In an Internet filled with web applications of different sizes, made for various needs, used by billions, servers are an inevitable part of the game. Hosting the application or website on your own computer may not be a wise choice anymore. That’s where the existence of the hosting/cloud platforms comes into play. But even after finding the perfect place for your application to reside, there are multiple things you might need to look after. One such thing is maintaining or optimizing the resources to deliver the best to the users.
If you are familiar with virtual machines, Kubernetes, containers, etc. (which I think you already are), you often find it difficult to combine them together. Matching the puzzle sometimes feels like a maze that you can never get out of. This is where the tools such as the VMware vSphere have their significance.
What is vSphere?
vSphere is a server virtualization tool that allows you to power your server/computing environment with any combination of containers, virtual machines, or Kubernetes. From the company that bought us one of the most popular virtualization tools for desktop computers, vSphere takes it a step further to the server environments. You can unify the complex architecture you have built just like a virtual machine with all of its ease, scalability, and maintenance.
You can run containerized applications along with your other enterprise applications on the same infrastructure without having to rebuild everything or clone it resulting in additional costs. So, we may also use it as an alternative for the popular Docket container or similar tools for isolating the development or production environments separate from the existing applications.
What does it offer?
Before blindly going for such a tool, you should be aware of the things that it can offer for your business or application. So, here are some of the most significant features the VMware vSphere offers.
Scaling servers are a nightmare for rapidly growing applications. The sudden surges, even with sufficient resources could be frustrating. But hosting it on a server with free resources all over the place waiting for the traffic to surge isn’t an ideal solution. Implementing the vSphere on your server makes it easier for you to partition the application into virtual machines and horizontally scale them whenever you are in need. Essentially cutting down the costs by hosting multiple applications on the same infrastructure.

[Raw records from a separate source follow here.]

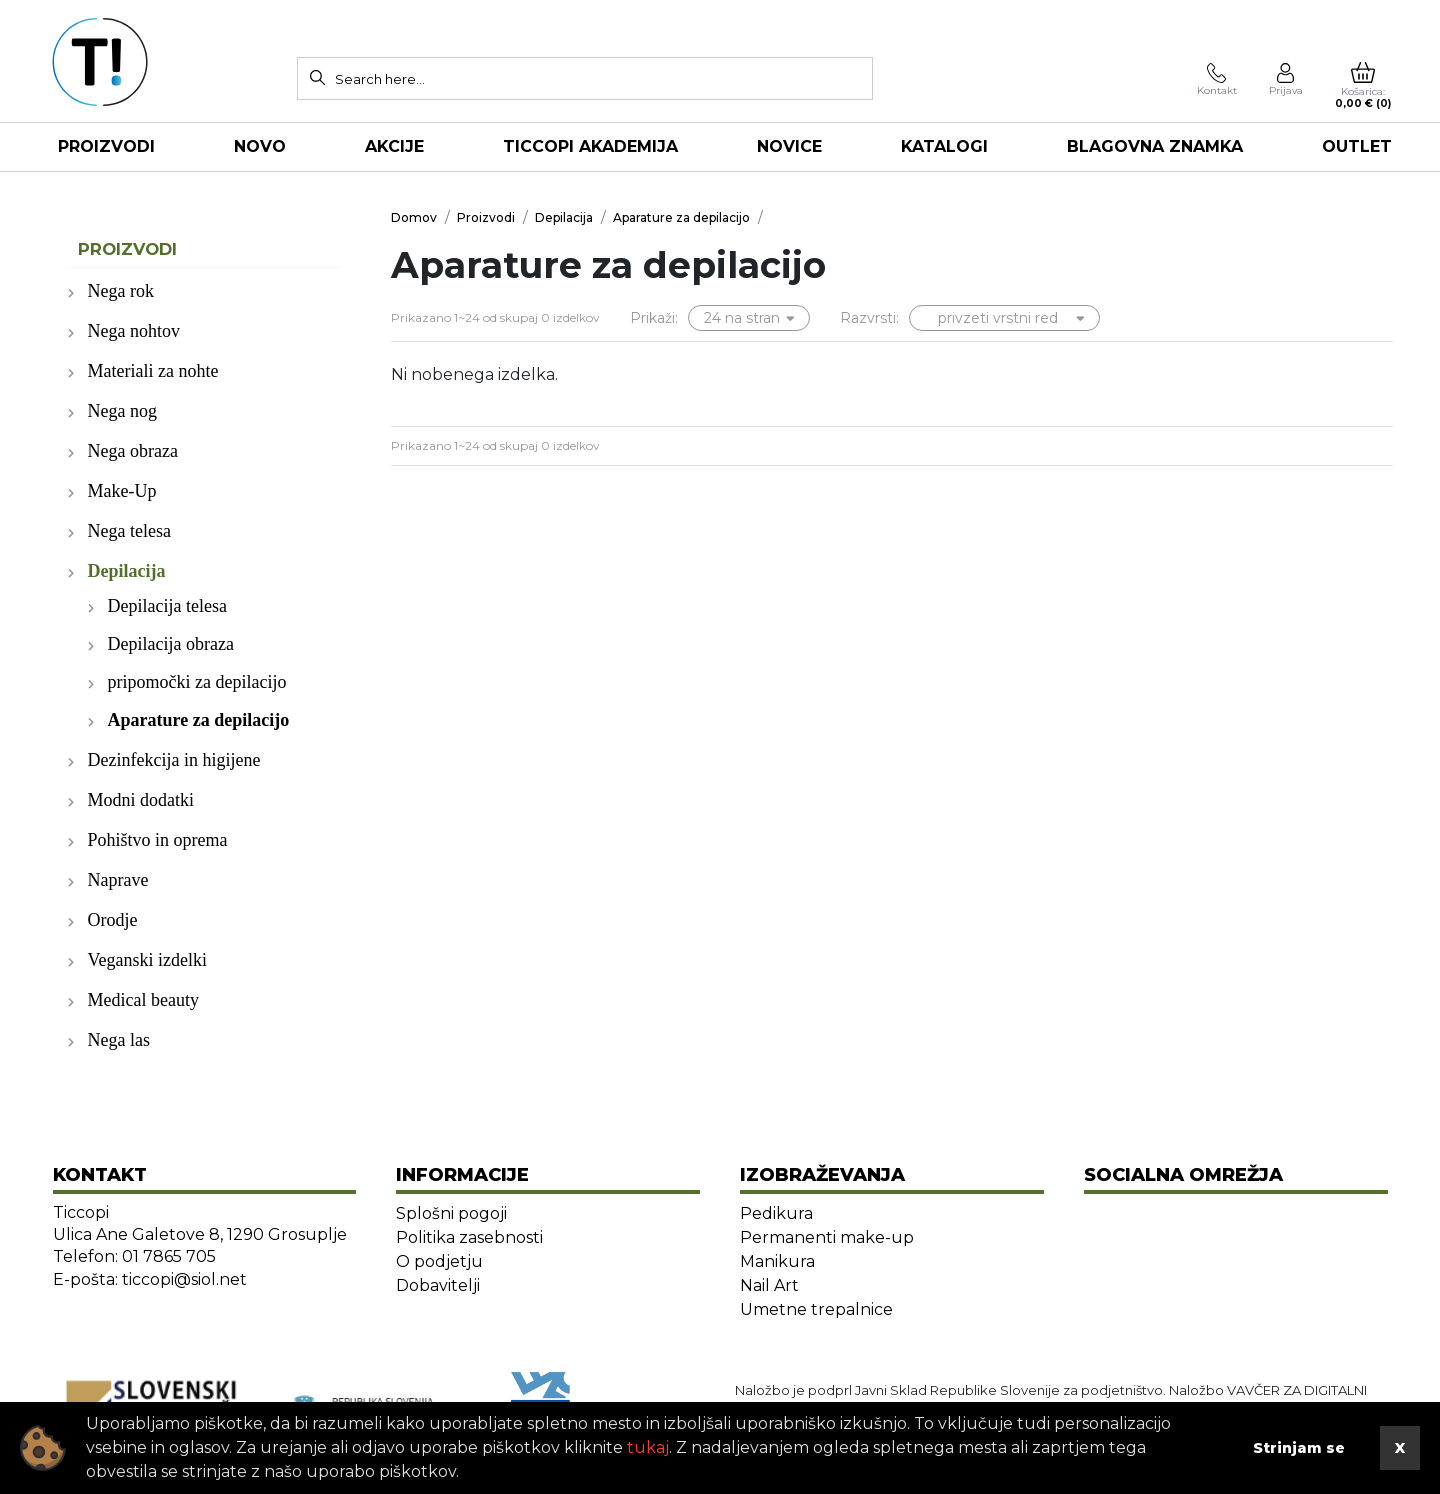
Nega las (119, 1040)
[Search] (317, 77)
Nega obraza (133, 451)
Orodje (113, 920)
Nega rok (121, 291)
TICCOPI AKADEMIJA (590, 146)
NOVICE (789, 146)
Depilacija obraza (171, 644)
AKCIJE (394, 146)
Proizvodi (106, 146)
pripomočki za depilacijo (197, 682)
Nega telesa (129, 531)
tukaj (648, 1447)
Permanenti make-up (827, 1237)
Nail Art (769, 1285)
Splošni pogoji (451, 1213)
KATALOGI (944, 146)
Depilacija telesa (167, 606)
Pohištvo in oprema (158, 840)
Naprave (118, 880)
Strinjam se (1299, 1448)
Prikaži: (654, 318)
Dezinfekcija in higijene (174, 760)
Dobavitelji (438, 1285)
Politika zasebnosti (469, 1237)
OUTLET (1357, 146)
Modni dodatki (141, 800)
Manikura (777, 1261)
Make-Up (122, 491)
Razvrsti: (869, 318)
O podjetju (439, 1261)
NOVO (260, 146)
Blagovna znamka (1155, 146)
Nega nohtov (134, 331)
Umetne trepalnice (816, 1309)
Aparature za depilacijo (199, 720)
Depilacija (127, 571)
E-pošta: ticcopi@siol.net (150, 1279)
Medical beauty (143, 1000)
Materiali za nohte (153, 371)
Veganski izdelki (147, 960)
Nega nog (122, 411)
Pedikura (776, 1213)
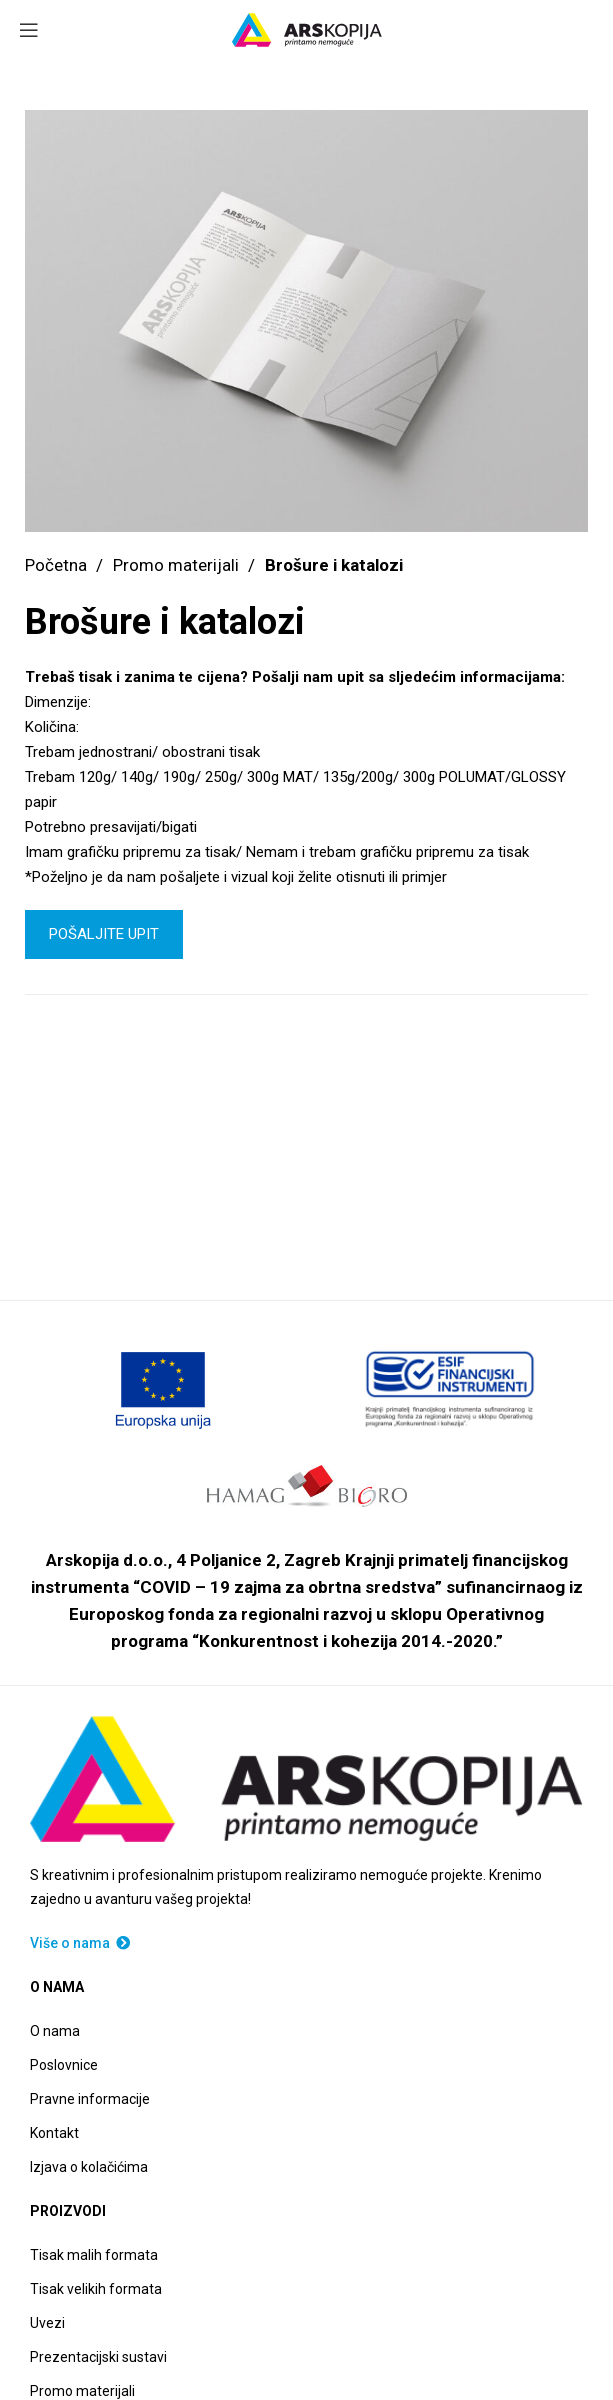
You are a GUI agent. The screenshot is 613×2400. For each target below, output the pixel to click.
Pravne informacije (90, 2099)
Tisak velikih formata (96, 2289)
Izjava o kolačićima (89, 2167)
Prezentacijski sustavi (98, 2357)
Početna (58, 565)
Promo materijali (178, 565)
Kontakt (54, 2133)
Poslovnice (64, 2065)
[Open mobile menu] (29, 30)
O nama (55, 2031)
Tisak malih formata (94, 2255)
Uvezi (47, 2323)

Managing complex architectures combined with multiple applications running could be extremely hard, especially for those who do not have a dedicated server management team. vSphere makes this process much easier by simplifying lifecycle management, patching resources, and performing firmware updates. You can manage both on-premises and off-premises from the same interface provided by the tool.
AI and Developer Ready
Using vSphere, you can deploy developer-friendly, AI-ready applications within less than an hour. Deploying enterprise-grade applications secured to the core, optimized for efficiency, and able to scale the way you want is no more a manual job. You can build your own Kubernetes clusters customized specifically for your requirements.
Going through each and every feature the vSphere 7 offers would take days. Here are other significant features the tool provides.
- vSphere Lifecycle Manager
- vSphere Trust Authority
- Identity Federation with ADFS
- Assignable Hardware
Who needs it?
Not everyone might need a virtualization tool on their server. For beginners just getting started with hosting and infrastructure, jumping into a complex architecture or virtualization platform may not be a good idea. However, for medium to large enterprises with complex architecture powering their stack, and who want to simplify it, tools like vSphere would be the best way to move forward. With enhanced scalability, maintenance, deployment, and virtual networking, vSphere has a lot to offer.
You can either deploy an entirely new stack using the service or implement it on your existing infrastructure making it much more convenient to manage. Especially if you have an extremely complex application running tens of different services, moving them to the vSphere environment could make your life a lot easier.
The latest release doesn’t disappoint. Both in terms of features and performance enhancements, there have been some significant changes. Especially the introduction of the widely-adopted Kubernetes would largely benefit the virtualization stacks. Anyways, let’s see what the future holds and what next VMware has in mind for us. The vSphere 7 was definitely a big step to the future of server virtualization.